* [Data excerpts]:
----------

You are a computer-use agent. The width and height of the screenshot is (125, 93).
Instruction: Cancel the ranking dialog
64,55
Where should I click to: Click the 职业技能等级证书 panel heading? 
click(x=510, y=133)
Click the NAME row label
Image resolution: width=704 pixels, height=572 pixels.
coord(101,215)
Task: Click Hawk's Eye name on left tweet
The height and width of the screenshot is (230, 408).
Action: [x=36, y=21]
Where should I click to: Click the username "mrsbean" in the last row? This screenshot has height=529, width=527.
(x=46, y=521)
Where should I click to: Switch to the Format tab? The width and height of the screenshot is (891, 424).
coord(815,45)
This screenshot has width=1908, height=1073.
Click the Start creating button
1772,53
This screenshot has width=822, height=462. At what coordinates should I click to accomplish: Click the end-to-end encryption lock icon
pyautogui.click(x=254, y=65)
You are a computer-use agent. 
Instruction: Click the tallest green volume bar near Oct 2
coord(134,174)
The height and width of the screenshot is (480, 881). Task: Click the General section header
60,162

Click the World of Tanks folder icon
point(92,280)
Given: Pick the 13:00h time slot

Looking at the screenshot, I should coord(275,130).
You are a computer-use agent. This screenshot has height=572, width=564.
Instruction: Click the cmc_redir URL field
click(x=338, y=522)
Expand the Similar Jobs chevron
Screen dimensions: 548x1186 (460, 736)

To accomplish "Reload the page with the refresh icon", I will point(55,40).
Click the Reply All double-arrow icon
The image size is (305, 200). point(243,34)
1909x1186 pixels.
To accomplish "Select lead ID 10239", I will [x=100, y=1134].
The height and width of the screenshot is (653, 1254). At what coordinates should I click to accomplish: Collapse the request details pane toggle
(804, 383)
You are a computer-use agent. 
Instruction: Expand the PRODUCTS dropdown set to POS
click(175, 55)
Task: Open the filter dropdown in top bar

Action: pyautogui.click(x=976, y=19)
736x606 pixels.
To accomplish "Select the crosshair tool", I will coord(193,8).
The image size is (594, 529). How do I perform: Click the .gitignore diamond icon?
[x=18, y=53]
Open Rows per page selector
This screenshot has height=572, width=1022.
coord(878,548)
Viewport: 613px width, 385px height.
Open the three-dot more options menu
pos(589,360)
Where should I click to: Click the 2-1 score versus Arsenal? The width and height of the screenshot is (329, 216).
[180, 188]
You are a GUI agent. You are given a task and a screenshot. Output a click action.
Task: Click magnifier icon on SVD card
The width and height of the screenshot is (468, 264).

----------

* [What needs to be done]:
Look above for the line that contains "Viewport: 613px width, 385px height.". Starting there, transcribe every line exactly until you have copied the line that contains "Task: Click magnifier icon on SVD card".

* [Result]:
Viewport: 613px width, 385px height.
Open the three-dot more options menu
pos(589,360)
Where should I click to: Click the 2-1 score versus Arsenal? The width and height of the screenshot is (329, 216).
[180, 188]
You are a GUI agent. You are given a task and a screenshot. Output a click action.
Task: Click magnifier icon on SVD card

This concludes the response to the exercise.